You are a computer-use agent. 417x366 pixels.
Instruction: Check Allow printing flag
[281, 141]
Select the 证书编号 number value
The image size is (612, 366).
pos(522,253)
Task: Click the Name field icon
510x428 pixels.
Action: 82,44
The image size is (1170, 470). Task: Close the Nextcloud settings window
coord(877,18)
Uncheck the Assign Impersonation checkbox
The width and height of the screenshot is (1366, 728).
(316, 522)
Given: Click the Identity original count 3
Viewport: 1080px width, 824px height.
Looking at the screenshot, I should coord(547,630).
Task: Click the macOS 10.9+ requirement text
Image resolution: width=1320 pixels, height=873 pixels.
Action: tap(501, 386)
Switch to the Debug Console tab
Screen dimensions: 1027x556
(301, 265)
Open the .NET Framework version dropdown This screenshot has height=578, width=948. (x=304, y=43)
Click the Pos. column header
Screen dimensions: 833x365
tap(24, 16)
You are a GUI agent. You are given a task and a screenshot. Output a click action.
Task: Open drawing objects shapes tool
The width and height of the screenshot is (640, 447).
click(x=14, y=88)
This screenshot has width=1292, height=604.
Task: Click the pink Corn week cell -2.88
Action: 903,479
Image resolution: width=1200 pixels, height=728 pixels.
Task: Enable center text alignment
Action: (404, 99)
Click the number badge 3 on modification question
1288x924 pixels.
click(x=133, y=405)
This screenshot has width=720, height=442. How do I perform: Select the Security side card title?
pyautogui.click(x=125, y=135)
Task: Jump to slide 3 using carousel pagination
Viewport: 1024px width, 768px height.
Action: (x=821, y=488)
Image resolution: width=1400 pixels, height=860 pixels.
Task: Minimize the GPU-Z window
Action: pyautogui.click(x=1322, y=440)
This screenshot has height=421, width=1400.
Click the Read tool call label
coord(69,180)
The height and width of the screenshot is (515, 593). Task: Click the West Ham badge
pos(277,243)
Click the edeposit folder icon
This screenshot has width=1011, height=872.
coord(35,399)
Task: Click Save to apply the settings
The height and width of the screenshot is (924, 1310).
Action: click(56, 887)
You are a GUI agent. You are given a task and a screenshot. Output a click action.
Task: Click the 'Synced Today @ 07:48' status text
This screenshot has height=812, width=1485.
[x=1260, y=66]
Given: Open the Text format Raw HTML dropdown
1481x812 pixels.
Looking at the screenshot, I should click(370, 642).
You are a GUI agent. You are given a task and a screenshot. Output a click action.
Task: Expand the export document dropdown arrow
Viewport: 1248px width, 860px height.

Your task |
Once more, set down the full listing, verbatim.

Final answer |
You are a computer-use agent. 417x366 pixels.
Instruction: Check Allow printing flag
[281, 141]
Select the 证书编号 number value
The image size is (612, 366).
pos(522,253)
Task: Click the Name field icon
510x428 pixels.
Action: 82,44
The image size is (1170, 470). Task: Close the Nextcloud settings window
coord(877,18)
Uncheck the Assign Impersonation checkbox
The width and height of the screenshot is (1366, 728).
(316, 522)
Given: Click the Identity original count 3
Viewport: 1080px width, 824px height.
Looking at the screenshot, I should coord(547,630).
Task: Click the macOS 10.9+ requirement text
Image resolution: width=1320 pixels, height=873 pixels.
Action: tap(501, 386)
Switch to the Debug Console tab
Screen dimensions: 1027x556
(301, 265)
Open the .NET Framework version dropdown This screenshot has height=578, width=948. (x=304, y=43)
Click the Pos. column header
Screen dimensions: 833x365
tap(24, 16)
You are a GUI agent. You are given a task and a screenshot. Output a click action.
Task: Open drawing objects shapes tool
The width and height of the screenshot is (640, 447).
click(x=14, y=88)
This screenshot has width=1292, height=604.
Task: Click the pink Corn week cell -2.88
Action: 903,479
Image resolution: width=1200 pixels, height=728 pixels.
Task: Enable center text alignment
Action: (404, 99)
Click the number badge 3 on modification question
1288x924 pixels.
click(x=133, y=405)
This screenshot has width=720, height=442. How do I perform: Select the Security side card title?
pyautogui.click(x=125, y=135)
Task: Jump to slide 3 using carousel pagination
Viewport: 1024px width, 768px height.
Action: (x=821, y=488)
Image resolution: width=1400 pixels, height=860 pixels.
Task: Minimize the GPU-Z window
Action: pyautogui.click(x=1322, y=440)
This screenshot has height=421, width=1400.
Click the Read tool call label
coord(69,180)
The height and width of the screenshot is (515, 593). Task: Click the West Ham badge
pos(277,243)
Click the edeposit folder icon
This screenshot has width=1011, height=872.
coord(35,399)
Task: Click Save to apply the settings
The height and width of the screenshot is (924, 1310).
Action: click(56, 887)
You are a GUI agent. You are given a task and a screenshot. Output a click action.
Task: Click the 'Synced Today @ 07:48' status text
This screenshot has height=812, width=1485.
[x=1260, y=66]
Given: Open the Text format Raw HTML dropdown
1481x812 pixels.
Looking at the screenshot, I should click(370, 642).
You are a GUI agent. You are given a task and a screenshot. Output a click action.
Task: Expand the export document dropdown arrow
Viewport: 1248px width, 860px height.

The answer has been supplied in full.